(19)
(11)EP 3 450 592 B1

(12)EUROPÄISCHE PATENTSCHRIFT

(45)Hinweis auf die Patenterteilung:
25.03.2020  Patentblatt  2020/13

(21)Anmeldenummer: 17188057.8

(22)Anmeldetag:  28.08.2017
(51)Internationale Patentklassifikation (IPC): 
C25B 3/10(2006.01)
C07D 333/16(2006.01)

(54)

ELEKTROCHEMISCHE KUPPLUNG VON PHENOLEN ÜBER THIOPHEN

ELECTROCHEMICAL COUPLING OF PHENOLS VIA THIOPHENE

COUPLAGE ÉLECTROCHIMIQUE DES PHÉNOLS AU THIOPHÈNE


(84)Benannte Vertragsstaaten:
AL AT BE BG CH CY CZ DE DK EE ES FI FR GB GR HR HU IE IS IT LI LT LU LV MC MK MT NL NO PL PT RO RS SE SI SK SM TR

(43)Veröffentlichungstag der Anmeldung:
06.03.2019  Patentblatt  2019/10

(73)Patentinhaber: Evonik Operations GmbH
45128 Essen (DE)

(72)Erfinder:
  • WALDVOGEL, Siegfried R.
    55435 Gau-Algesheim (DE)
  • WIEBE, Anton
    56567 Neuwied (US)
  • LIPS, Sebastian
    55595 Hüffelsheim (DE)
  • FRANKE, Robert
    45772 Marl (DE)

(74)Vertreter: Evonik Patent Association 
c/o Evonik Industries AG IP Management Bau 1042A/PB 15 Paul-Baumann-Straße 1
45772 Marl
45772 Marl (DE)


(56)Entgegenhaltungen: : 
WO-A1-2014/135371
  
  • TATSUYA MOROFUJI ET AL: "Metal- and Chemical-Oxidant-Free C-H/C-H Cross-Coupling of Aromatic Compounds: The Use of Radical-Cation Pools", ANGEWANDTE CHEMIE INTERNATIONAL EDITION, Bd. 51, Nr. 29, 16. Juli 2012 (2012-07-16) , Seiten 7259-7262, XP055426856, ISSN: 1433-7851, DOI: 10.1002/anie.201202788
  • BERND ELSLER ET AL: "Source of Selectivity in Oxidative Cross-Coupling of Aryls by Solvent Effect of 1,1,1,3,3,3-Hexafluoropropan-2-ol", CHEMISTRY - A EUROPEAN JOURNAL, Bd. 21, Nr. 35, 16. Juli 2015 (2015-07-16) , Seiten 12321-12325, XP055426869, ISSN: 0947-6539, DOI: 10.1002/chem.201501604
  
Anmerkung: Innerhalb von neun Monaten nach der Bekanntmachung des Hinweises auf die Erteilung des europäischen Patents kann jedermann beim Europäischen Patentamt gegen das erteilte europäischen Patent Einspruch einlegen. Der Einspruch ist schriftlich einzureichen und zu begründen. Er gilt erst als eingelegt, wenn die Einspruchsgebühr entrichtet worden ist. (Art. 99(1) Europäisches Patentübereinkommen).


Beschreibung


[0001] Die Erfindung betrifft ein Verfahren zur elektrochemischen Kupplung von Phenolen über Thiophen.

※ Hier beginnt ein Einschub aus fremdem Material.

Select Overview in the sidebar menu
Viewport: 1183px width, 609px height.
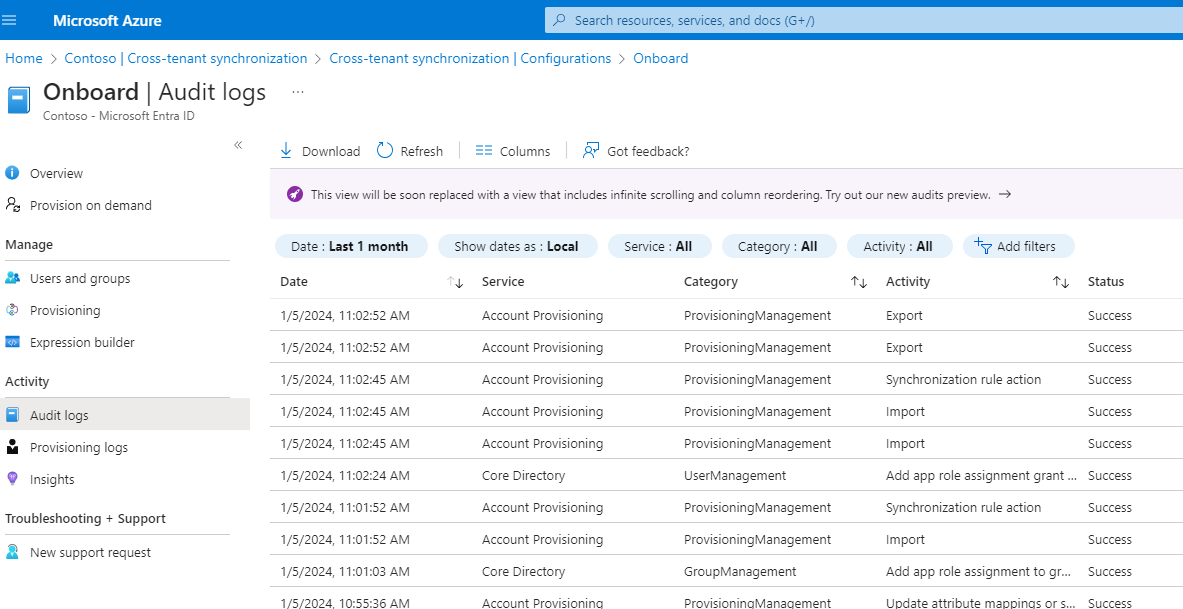(x=11, y=173)
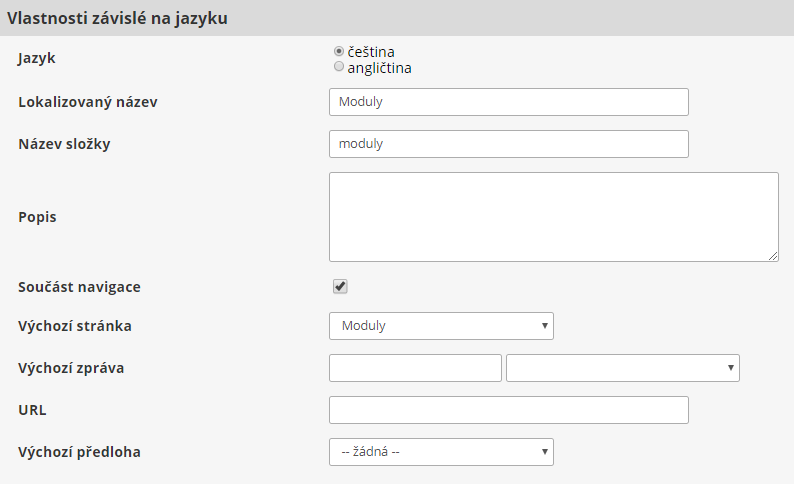Screen dimensions: 794x484
Task: Select the čeština language radio button
Action: [339, 51]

[0002] Elektrochemische Verfahren zur Kreuzkupplung von Phenolen über Thiophen sind bisher nicht bekannt.

[0003] Klassische Verfahren der Kreuzkupplung mit Thiophenen sind vor allem auf übergangsmetallkatalysierte Reaktionen, wie Beispielsweise Suzuki-, Stille- und Negishi-Kupplungen konzentriert. Bei diesen Verfahren müssen die Hydroxygruppen der Phenole häufig geschützt werden (meist durch O-Methylierung). Genannte Reaktionen erfordern Abgangsfunktionalitäten in beiden Substraten, sowie eine anaerobe Reaktionsführung. Klassische Kreuzkupplungsreaktionen werden unter anaeroben Bedingungen und teilweise unter Feuchtigkeitsausschluss durchgeführt. Des Weiteren machen knapper werdende Rohstoffe den Einsatz von Palladium-basierten Katalysatoren sehr kostenintensiv.

[0004] In WO 2014/135371 A1 wird ein elektrochemisches Verfahren zur Kupplung von Phenol und Anilin beschreiben.

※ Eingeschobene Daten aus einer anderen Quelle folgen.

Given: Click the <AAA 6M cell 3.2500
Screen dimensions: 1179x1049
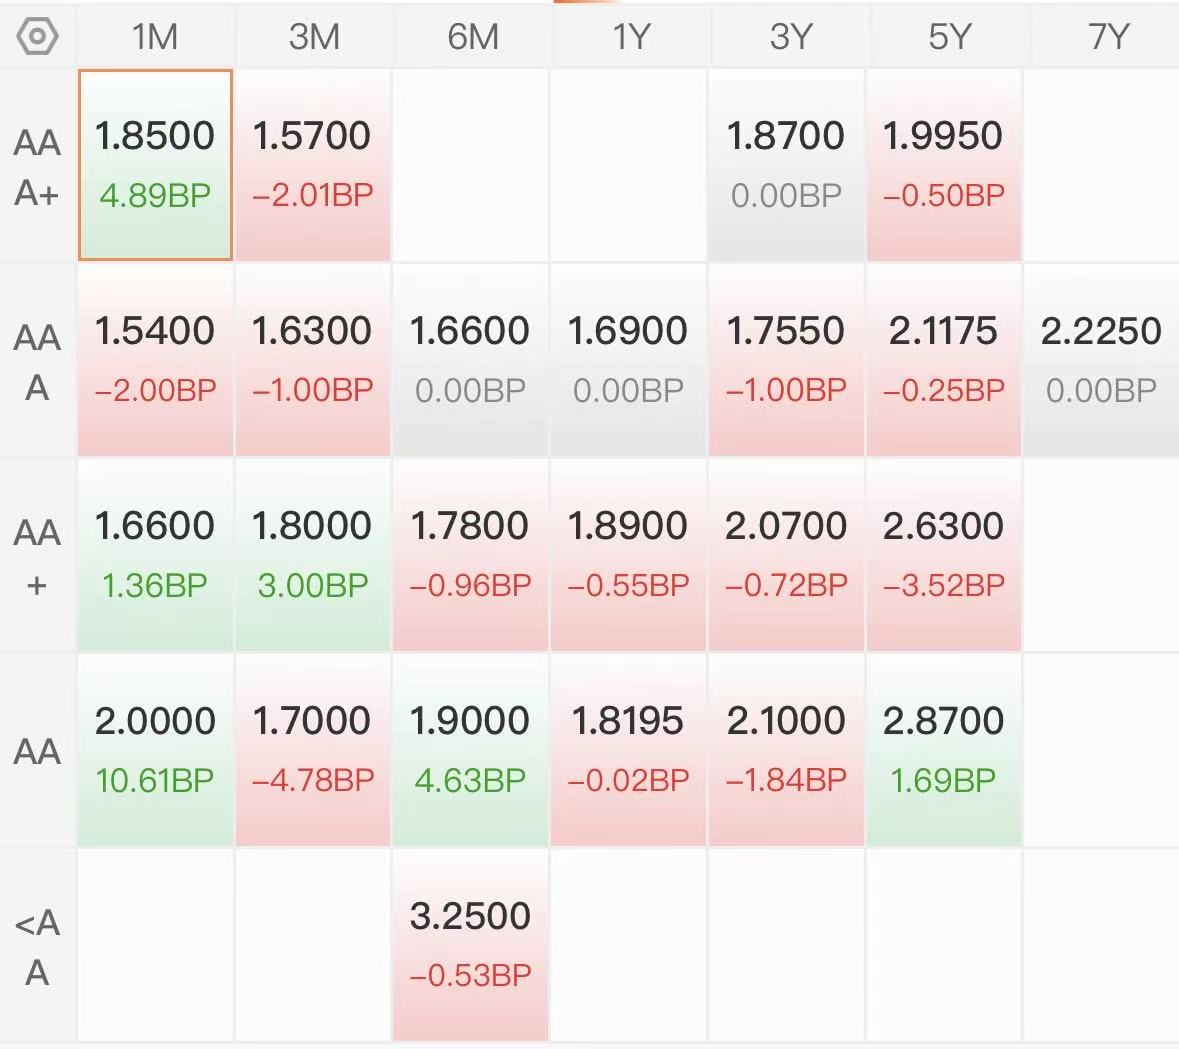Looking at the screenshot, I should tap(470, 944).
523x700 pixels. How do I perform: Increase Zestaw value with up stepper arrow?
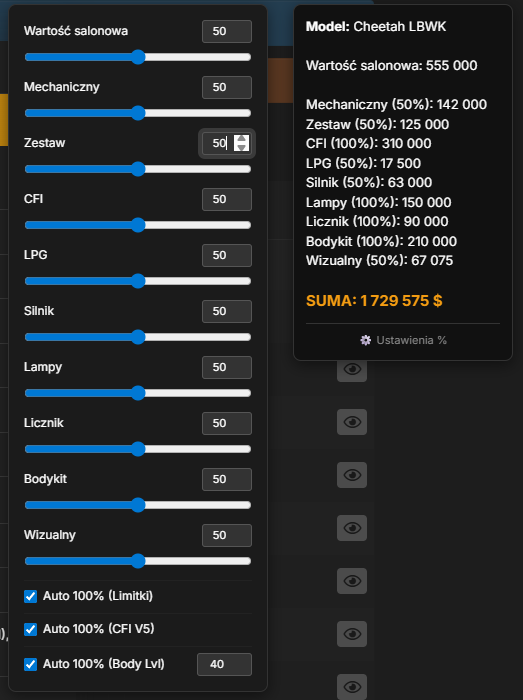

[0005] In Tatsuya Morofuji et al. "Metal- and chemical-oxidant-free C-H/C-H cross-coupling of aromatic compounds: the use of radical-cation pools.", Angew Chem Int Ed Engl., Bd. 51, Nr. 29, 16. Juli 2012, Seiten 7259-7262, wird eine C-H/C-H Kreuzkupplung von Aromaten beschreiben. Diese erfolgt mit der "radical-cation pool" Methode.

[0006] In Bernd Elsler et al. "Source of Selectivity in Oxidative Cross-Coupling of Aryls by Solvent Effect of 1,1,1,3,3,3-Hexafluoropropan-2-ol", Chemistry - a European Journal, Bd. 21, Nr. 35, 16. Juli 2015, Seiten 12321 - 12325, wird der Einsatz von 1,1,1,3,3,3-Hexafluoropropan-2-ol als Lösungsmittel bei Kreuzkupplungsreaktionen beschreiben.

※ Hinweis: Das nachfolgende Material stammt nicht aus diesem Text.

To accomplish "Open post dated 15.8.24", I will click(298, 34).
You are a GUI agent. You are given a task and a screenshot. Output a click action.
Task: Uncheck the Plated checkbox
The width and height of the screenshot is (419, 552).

[0007] Der Erfindung lag die Aufgabe zugrunde, ein Verfahren bereitzustellen, welches die in Zusammenhang mit dem Stand der Technik diskutierten Nachteile nicht aufweist.

[0008] Gelöst wird die Aufgabe durch das erfindungsgemäße Verfahren.



[0009] Im verwendeten Lösungsmittel (1,1,1,3,3,3-Hexafluorisopropanol) wird die Komponente A selektiv oxidiert. Die gebildete Radikalspezies wird vom Lösungsmittel stabilisiert und kann auf diese Weise selektiv nukleophil von Komponente B (Thiophen) angegriffen werden.



[0010] Nach demselben Prinzip verläuft die Bildung der entsprechenden Verbindungen ABA. Nach Entstehung der Phenol-Thiophen-Verbindungen AB fungiert diese hier als Nukleophil angreifende Spezies am Phenoxylradikal.

[0011] Das erfindungsgemäße Verfahren ermöglicht erstmals die Verwendung von Heterozyklen unter den Bedingungen der anodischen C-C-Kreuzkupplung.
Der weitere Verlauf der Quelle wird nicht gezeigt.